• Exercício proposto
Reproduza fielmente o trecho do texto «Abutres da Nazaré» que começa em "Parto do princípio" e termina em "valemos alguma coisa.".

• Documento
◇ ◇ ◇ ◇

Abutres da Nazaré.


 

Alguma vez olharam para um Mar qualquer,

Mas que não é o vosso?

Parto do princípio que tenham um Mar que vos pertence.

Talvez seja ao contrário, porque nestas coisas de pertenças, diz-nos a sabedoria e a idade que

tudo se encontra do avesso.

Somos nós, que pertencemos a algumas coisas, lugares, pessoas e até a circunstâncias

presentes e passadas.

Nunca passaremos de uns vulgares simplórios com a mania de que valemos alguma coisa.

Essa é que é a mais absoluta verdade.

Não possuímos rigorosamente nada.

Podem alguns viver escravizados e embrutecidos com o propósito de recolher e acumular

alguma coisa.

Tantos homens fui conhecendo na Vieira que chegaram a velhos, com oito décadas e até mais

… e ricos!

Todos eles. Como sempre foi o seu desejo principal e mais premente.

Tudo sacrificaram a esse propósito ou desígnio. Tanta porcaria foram fazendo ou deixando feita

para chegar a um metro de profundidade.

◇ ◇ ◇ ◇

• Dados fornecidos
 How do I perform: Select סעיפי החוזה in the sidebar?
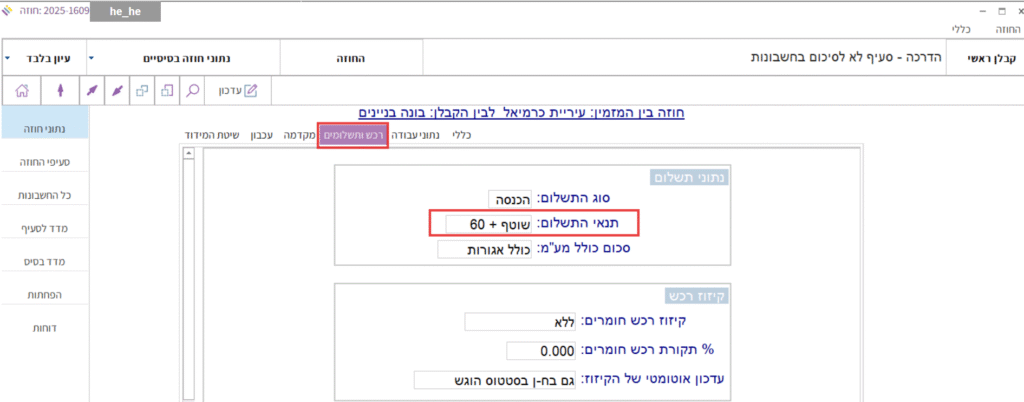point(44,160)
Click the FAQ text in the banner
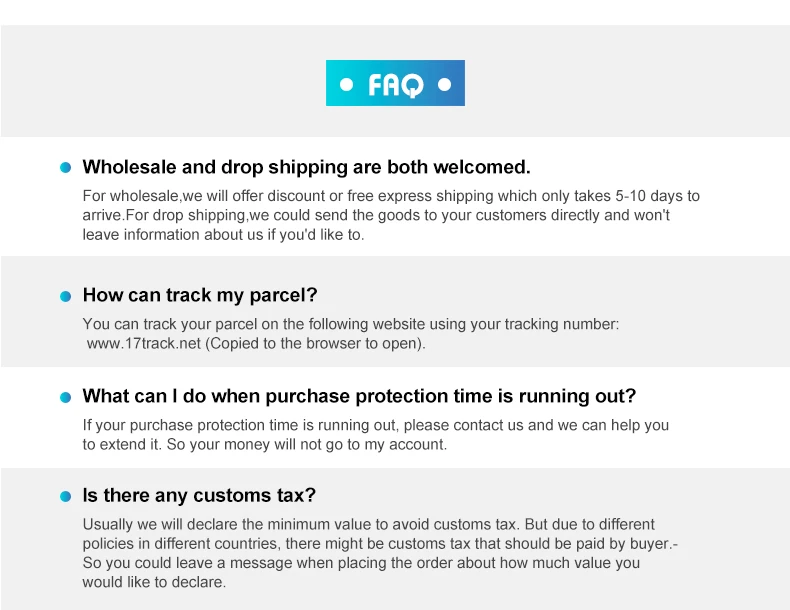The height and width of the screenshot is (610, 790). click(x=396, y=85)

◇ ◇ ◇ ◇

• Resposta ao exercício
Parto do princípio que tenham um Mar que vos pertence.

Talvez seja ao contrário, porque nestas coisas de pertenças, diz-nos a sabedoria e a idade que

tudo se encontra do avesso.

Somos nós, que pertencemos a algumas coisas, lugares, pessoas e até a circunstâncias

presentes e passadas.

Nunca passaremos de uns vulgares simplórios com a mania de que valemos alguma coisa.